Serving to stay in the match, Muguruza’s service rhythm again faltered as Kenin continued to press relentlessly and the Spaniard capitulated with a double fault to end the contest.

A disbelieving Kenin pressed her hands over her face before running to be hugged warmly by Muguruza and then celebrate with her father and coach Alexander, who has struggled and sacrificed over the years to fund his daughter’s career.

Muguruza congratulates Kenin after the match (AAP Image/Michael Dodge)

Kenin was handed the Daphne Akhurst Memorial Cup by Lindsay Davenport and made her maiden Grand Slam winner’s speech, saying:

‘My dream has officially come true. I cannot even describe this feeling.

‘It’s so emotional and I’ve worked so hard and I’m just so grateful to be standing here. My dream came true, so if you have a dream, go for it and it’s going to come true.’

Gracious on court despite clearly being emotional, Muguruza was candid about having felt that she underperformed.

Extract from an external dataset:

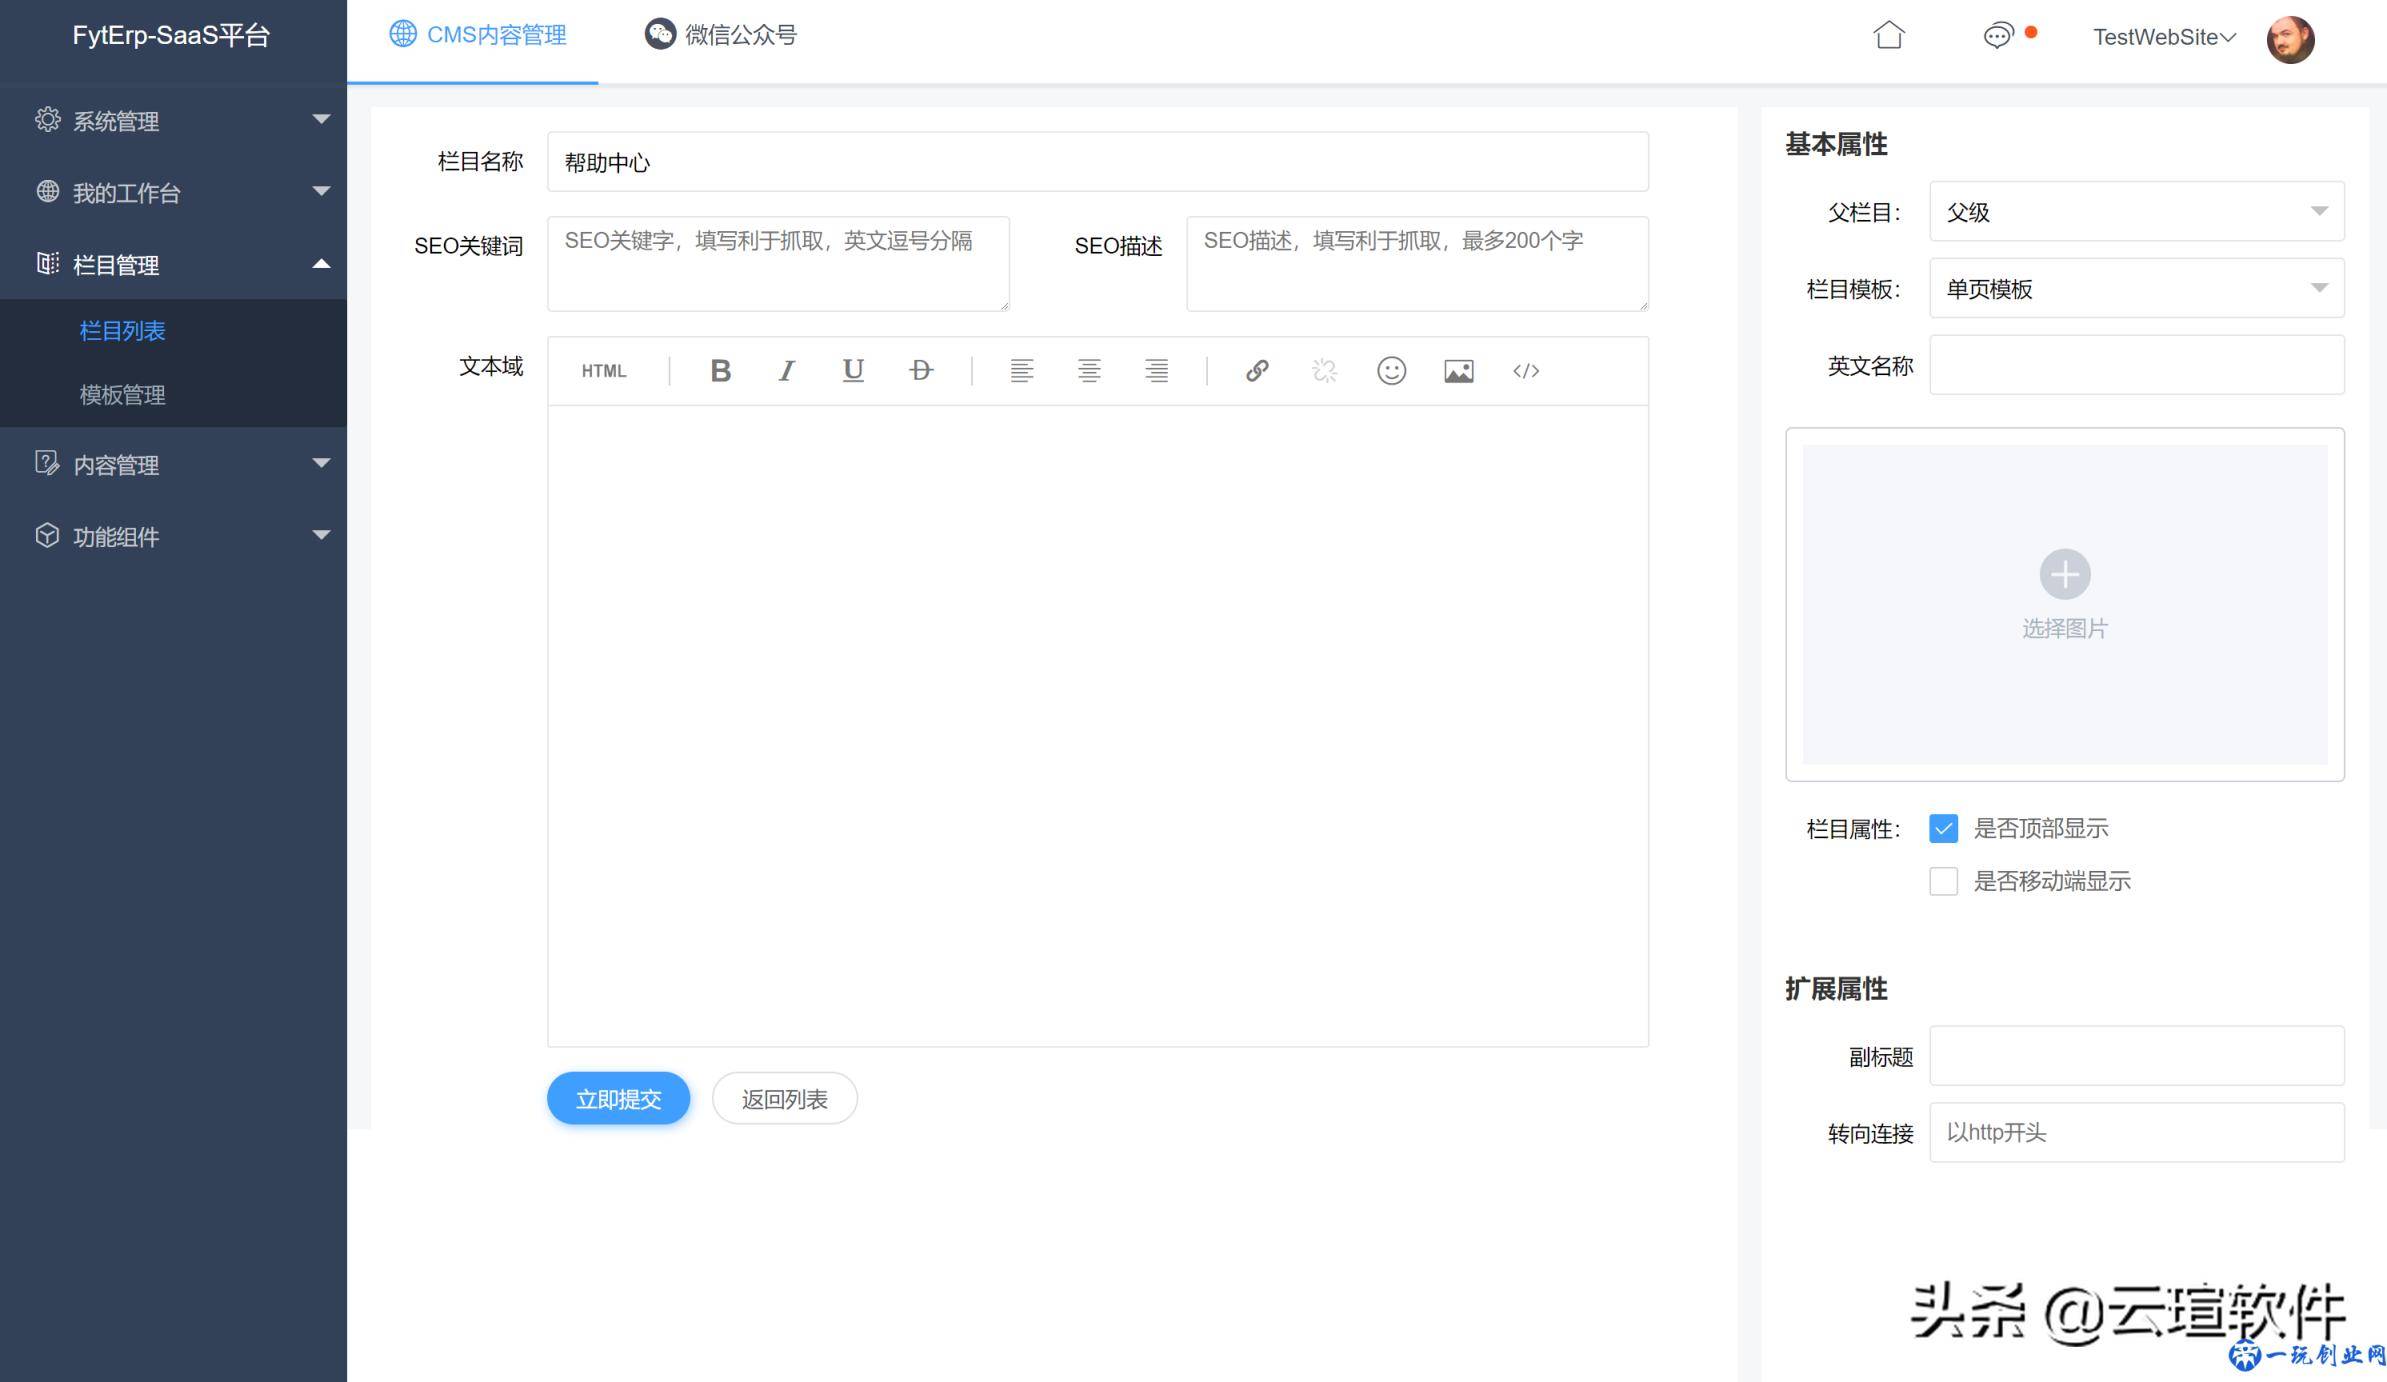The image size is (2387, 1382).
Task: Click the Bold formatting icon
Action: tap(719, 370)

‘I’m not very happy about my performance. I think I had to play better today because she came up with a great level. I think at the important moments I didn’t find my shots. I think she found her shots, I didn’t f[i]nd my shots.

‘[…] I did feel a little bit lack of energy after so many matches. Physically was a tough battle out there. Right now it’s tough to be happy, although it has been an incredible tournament. You lose a final, but you got to make it to the final to be able to win or lose.’